Passing this resolution is inspired by the advocacy of Joan Azure. Joan is driven by her personal and professional experience with donation and transplantation. Joan had a career in the medical field for many years as the Director of Quality Assurance at Quentin Burdick Memorial Healthcare Facility where she ensured that procedures were followed for potential organ donations. She met annually with staff from Lifesource but didn’t think much about donation and transplant at that time. Unfortunately, all of that changed when she learned that her seven month old Grandson, Greyson, needed a heart transplant.
While Greyson’s transplant was successful, he became sick in September of 2019. He passed away shortly after his family learned he had pneumonia. He was just 21 months old.
Although Joan and her family were grieving, she continued advocating for donation. She and her daughter Reeanne (Greyson’s Mother) spoke at the Donate Life Symposium, just weeks after Greyson passed away. It was here that Joan and Reeanne learned where registration was high and noticed that their community and many other reservations had some of the lowest registration rates.
Joan and Reeanne knew that more people in their community would register if it were easier for them to do and Joan thought that if it were an option on tribal ID’s, people would know the Tribal Council supported it. Joan went to work learning how to make this an option at Turtle Mountain.
After more than two years, Joan and her family made this idea is a reality. The Turtle Mountain Tribal Council unanimously passed the resolution (under the leadership of Chairman Jamie Azure) and created a lasting legacy for her Grandson.

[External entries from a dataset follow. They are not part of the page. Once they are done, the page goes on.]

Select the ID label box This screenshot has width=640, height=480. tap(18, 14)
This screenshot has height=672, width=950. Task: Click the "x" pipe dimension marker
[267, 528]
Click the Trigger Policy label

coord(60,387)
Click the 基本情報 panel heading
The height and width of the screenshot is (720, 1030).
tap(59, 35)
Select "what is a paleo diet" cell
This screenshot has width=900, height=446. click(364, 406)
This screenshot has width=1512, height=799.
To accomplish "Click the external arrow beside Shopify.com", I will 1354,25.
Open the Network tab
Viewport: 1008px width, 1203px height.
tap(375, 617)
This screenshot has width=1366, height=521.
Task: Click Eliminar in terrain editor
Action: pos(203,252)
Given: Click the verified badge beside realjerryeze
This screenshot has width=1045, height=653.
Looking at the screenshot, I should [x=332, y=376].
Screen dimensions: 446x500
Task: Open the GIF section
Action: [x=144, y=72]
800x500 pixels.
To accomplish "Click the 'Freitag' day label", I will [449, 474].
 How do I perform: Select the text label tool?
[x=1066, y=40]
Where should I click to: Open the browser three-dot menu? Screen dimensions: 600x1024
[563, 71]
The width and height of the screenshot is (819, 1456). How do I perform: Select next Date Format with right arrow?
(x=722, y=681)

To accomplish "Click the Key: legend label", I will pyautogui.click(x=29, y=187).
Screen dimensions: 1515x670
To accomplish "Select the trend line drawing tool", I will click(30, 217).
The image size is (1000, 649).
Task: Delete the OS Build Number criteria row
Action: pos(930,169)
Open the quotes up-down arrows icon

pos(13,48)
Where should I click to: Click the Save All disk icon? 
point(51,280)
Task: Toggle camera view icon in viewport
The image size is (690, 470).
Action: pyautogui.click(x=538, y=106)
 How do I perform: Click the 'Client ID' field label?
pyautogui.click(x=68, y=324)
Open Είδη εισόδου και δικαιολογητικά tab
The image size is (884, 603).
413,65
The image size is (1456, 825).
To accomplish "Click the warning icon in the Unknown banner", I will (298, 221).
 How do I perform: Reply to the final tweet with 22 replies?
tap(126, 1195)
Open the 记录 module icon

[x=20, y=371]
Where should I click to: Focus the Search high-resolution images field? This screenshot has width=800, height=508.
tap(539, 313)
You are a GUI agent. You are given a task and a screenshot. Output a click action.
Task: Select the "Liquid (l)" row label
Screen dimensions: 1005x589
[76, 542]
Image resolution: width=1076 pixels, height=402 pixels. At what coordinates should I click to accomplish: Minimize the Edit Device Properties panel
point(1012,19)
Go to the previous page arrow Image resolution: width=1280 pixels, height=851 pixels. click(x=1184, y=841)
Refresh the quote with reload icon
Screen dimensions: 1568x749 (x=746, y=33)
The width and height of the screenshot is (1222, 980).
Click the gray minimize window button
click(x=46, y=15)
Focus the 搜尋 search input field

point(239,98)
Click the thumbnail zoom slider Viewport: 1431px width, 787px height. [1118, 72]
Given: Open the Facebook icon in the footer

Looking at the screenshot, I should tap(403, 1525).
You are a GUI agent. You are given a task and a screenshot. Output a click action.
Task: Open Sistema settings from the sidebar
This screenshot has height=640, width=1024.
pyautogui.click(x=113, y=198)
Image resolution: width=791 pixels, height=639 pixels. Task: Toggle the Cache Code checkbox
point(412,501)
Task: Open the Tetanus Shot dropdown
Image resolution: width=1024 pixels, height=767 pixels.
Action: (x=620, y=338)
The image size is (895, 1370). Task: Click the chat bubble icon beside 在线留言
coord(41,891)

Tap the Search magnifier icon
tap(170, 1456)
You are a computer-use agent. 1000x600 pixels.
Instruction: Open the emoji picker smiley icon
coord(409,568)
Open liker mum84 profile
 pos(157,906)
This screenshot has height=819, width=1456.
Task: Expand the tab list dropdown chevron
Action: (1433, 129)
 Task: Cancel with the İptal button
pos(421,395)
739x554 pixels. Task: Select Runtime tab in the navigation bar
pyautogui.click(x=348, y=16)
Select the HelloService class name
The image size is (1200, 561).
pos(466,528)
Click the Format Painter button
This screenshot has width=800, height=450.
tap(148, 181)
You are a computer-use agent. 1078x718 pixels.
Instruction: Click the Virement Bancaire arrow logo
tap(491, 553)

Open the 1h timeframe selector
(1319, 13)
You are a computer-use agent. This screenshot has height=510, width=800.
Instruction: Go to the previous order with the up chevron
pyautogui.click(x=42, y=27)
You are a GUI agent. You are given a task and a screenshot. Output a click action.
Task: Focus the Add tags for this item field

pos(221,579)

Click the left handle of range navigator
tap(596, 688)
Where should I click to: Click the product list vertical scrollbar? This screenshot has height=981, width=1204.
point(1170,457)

The resolution has been named “The Greyson Initiative.”
Did You Know?
Tribal identification (ID) cards are federally recognized. There are 574 federally recognized sovereign Tribal Nations in the United States. Tribal identification (ID) cards issued by these nations are legal forms of identification. A tribal ID allows a person to board an airplane through TSA, travel around and outside the country and vote.
While many Tribes have taken steps to format their ID’s to more closely resemble state ID’s – adding expiration dates, including Real ID standards- it is important to know that members of sovereign Tribal Nations are not required to have state ID’s.